# Charlie2--Congratulations!



## cuchuflete

*Happy 1000 Charlie2 !!**!
*
 


Thanks for being a fine forero.  I always enjoy your contributions.

Un abrazo,
Cuchu
​


----------



## LadyBlakeney

Congratulations Charlie2!!!


----------



## Phryne

* !!!!!!!!!!FELICIDADES!!!!!!! *​ 

(Wow, I'm so inspired today! )


----------



## Artrella

*Charlie, I enjoy reading your posts,  especially those ones which bring the Chinese culture to me... Thank you and Congratulations on your 1000!!!!     *


----------



## Lancel0t

CONgratulations Charlie!


----------



## DDT

*BRAVO CHARLIE!!!​ *

DDT


----------



## Sev

Bravo Charlie    pour tous ces messages, pour tes progrès en français, ton envie d'en savoir toujours plus et comme l'a dit Artrella, merci de nous apporter un éclairage sur ta culture !


----------



## Whodunit

*感謝您的幫助, Charlie 。  ​*​
(Hope it's correct)​


----------



## Magg

Congratulations for your handful of posts

Magg


----------



## timpeac

Many congratulations Charlie


----------



## charlie2

Thank you, everyone.   
I have enjoyed myself so much with you around me.


----------



## Kelly B

Uh oh, late again -- congratulations!


----------



## Cath.S.

Je suis en retard aussi, pardonne-moi.
Félicitations pour ta détermination à apprendre notre langue et à en maîtriser les subtilités.
*BRAVO, CHER CHARLIE ! *


----------



## LV4-26

Bravo Charlie.
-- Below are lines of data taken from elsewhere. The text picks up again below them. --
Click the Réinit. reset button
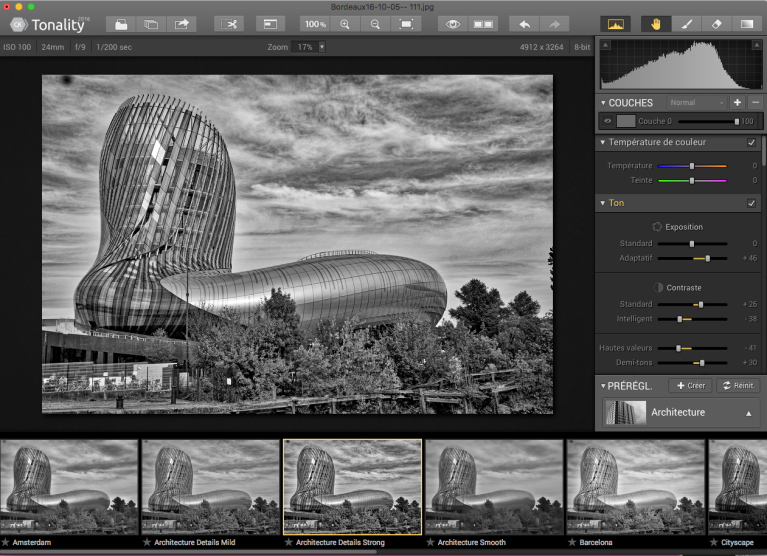The height and width of the screenshot is (556, 767). click(738, 385)
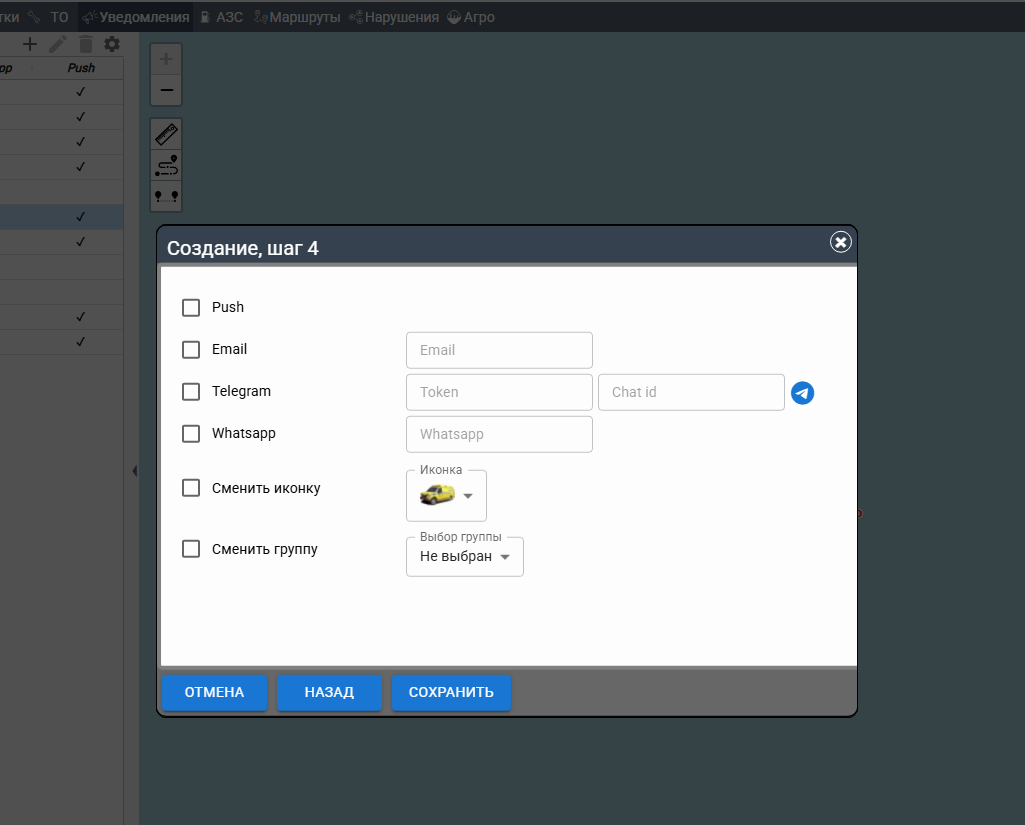
Task: Click the route planning tool icon
Action: 166,165
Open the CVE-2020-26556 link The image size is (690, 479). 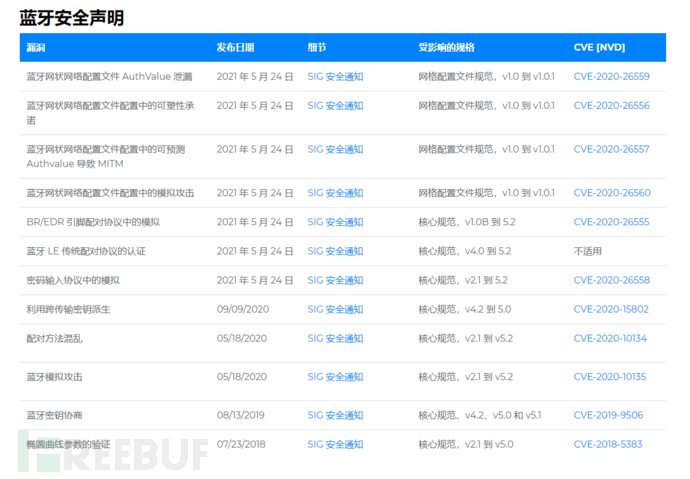611,105
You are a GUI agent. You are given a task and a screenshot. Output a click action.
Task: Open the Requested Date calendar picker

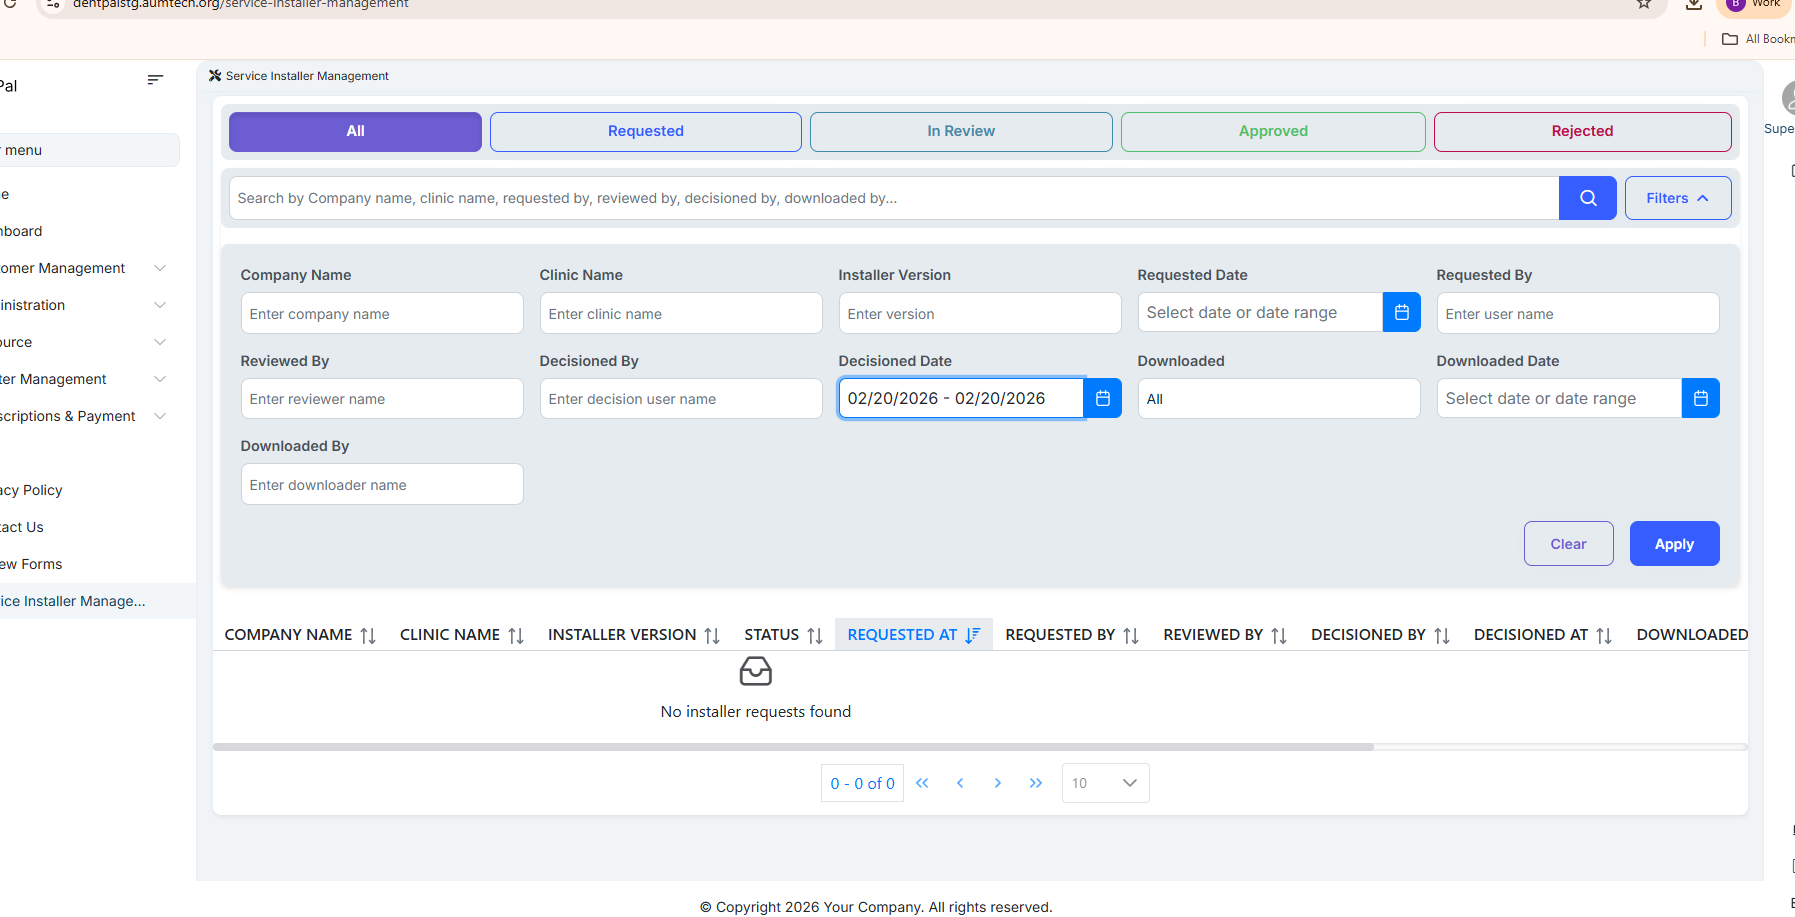point(1401,313)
Pourtant, il me semble que tu viens à peine d'arriver.


----------



## charlie2

LV4-26 said:
			
		

> ... il me semble que tu viens à peine d'arriver.
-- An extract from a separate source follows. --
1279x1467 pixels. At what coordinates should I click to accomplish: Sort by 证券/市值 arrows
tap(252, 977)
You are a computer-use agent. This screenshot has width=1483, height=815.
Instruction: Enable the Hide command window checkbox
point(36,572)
I thought the same way too...  Thank you.


----------



## germinal

Better late than never - congratulations Charlie!   

Germinal.


.


----------



## Agnès E.

Lorsque Charlie s'en vient
Avec une question
On se dit : Tiens, tiens !
Voici notre champion,
Le gentleman du forum
Toujours courtois, toujours curieux,
Qui veut apprendre, écrire et parler mieux.
Qu'il s'agisse de champagne ou de recettes
C'est un gourmand de mots et d'expressions
L'esprit affûté, jamais en goguette
Il nous amène au bout de nos explications.


----------



## germinal

Agnes E. said:
			
		

> Lorsque Charlie s'en vient
> Avec une question
> On se dit : Tiens, tiens !
> Voici notre champion,
> Le gentleman du forum
> Toujours courtois, toujours curieux,
> Qui veut apprendre, écrire et parler mieux.
> Qu'il s'agisse de champagne ou de recettes
> C'est un gourmand de mots et d'expressions
> L'esprit affûté, jamais en goguette
> Il nous amène au bout de nos explications.


 

Et congratulations à Agnes pour un si joli tribut - tribut pour Charlie et une leçon pour les autres, comme moi, qui ne sont pas toujours assez sage. 


Germinal.

Merci en avance pour vos corrections.


.


----------



## charlie2

Agnes E. said:
			
		

> Lorsque Charlie s'en vient
> Avec une question
> On se dit : Tiens, tiens !
> Voici notre champion,
> Le gentleman du forum
> Toujours courtois, toujours curieux,
> Qui veut apprendre, écrire et parler mieux.
> Qu'il s'agisse de champagne ou de recettes
> C'est un gourmand de mots et d'expressions
> L'esprit affûté, jamais en goguette
> Il nous amène au bout de nos explications.


Praise shames me
for I secretly beg for it.     
-Tagore
_(The emphasis is mine.)_
Thank you, Agnès.    
Thank you, egueule, Germinal and Kelly.


----------